For long-context work (RAG over large documents, extended reasoning chains), a 32B+ model may actually be faster than a 12B at high context depths, and it'll definitely be more consistent.

What Didn't Load

These models are installed in Ollama but failed to load in llama-bench (llama.cpp d23355af):

Model	Size	Error
qwen3.5:35b	23 GB	`key not found: qwen35moe.rope.dimension_sections`
qwen3.5:122b	81 GB	Same - unsupported MoE format
qwen3-coder-next:q4_K_M	51 GB	Failed to load
qwen3-coder-next:q8_0	84 GB	Failed to load
nemotron-3-super:120b	86 GB	Wrong tensor shape
llama4:16x17b	63 GB	Failed to load
gpt-oss:20b	13 GB	Failed to load
gpt-oss:120b	61 GB	Failed to load
glm-4.7-flash	18 GB	Failed to load
qwen3-vl:32b	20 GB	Failed to load

The pattern: every model released in the last 2-3 months. Ollama (v0.17.1) bundles GGUFs ahead of llama.cpp's upstream support. As llama.cpp adds support for these architectures I'll re-run and update.

How to Reproduce

git clone https://github.com/ggerganov/llama.cpp && cd llama.cpp

CUDACXX=/usr/local/cuda/bin/nvcc cmake -B build \
  -DGGML_CUDA=ON -DCMAKE_BUILD_TYPE=Release -DBUILD_SHARED_LIBS=OFF
cmake --build build --config Release -j$(nproc)

# Baseline throughput
./build/bin/llama-bench \
  -m /path/to/model.gguf \
  -ngl 99 -fa 1 \
  -p 128,512,2048 -n 128,512 \
  -r 3

# Context depth scaling
./build/bin/llama-bench \
  -m /path/to/model.gguf \
  -ngl 99 -fa 1 \
  -p 512 -n 128 -r 3 \
  -d 0,8192,32768,65536

For loading Ollama's cached GGUFs directly, see Where Ollama Stores Your Models.

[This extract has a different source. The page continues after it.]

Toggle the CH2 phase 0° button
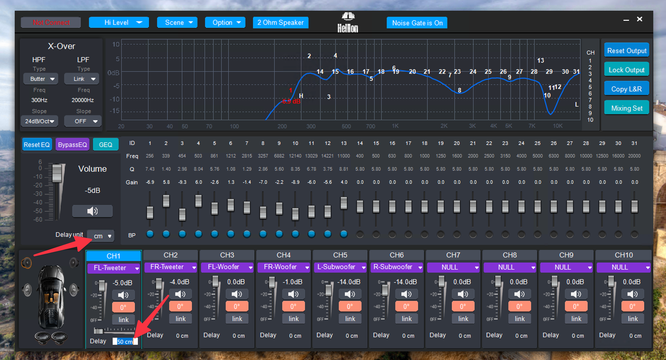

The result that stuck with me: at 65K context, the 70B model degrades less than the 12B. More VRAM isn't always slower; sometimes it's more stable. The 10 models that didn't load are the ones I'm most curious about. I'll re-run this post when llama.cpp catches up to the newer architectures.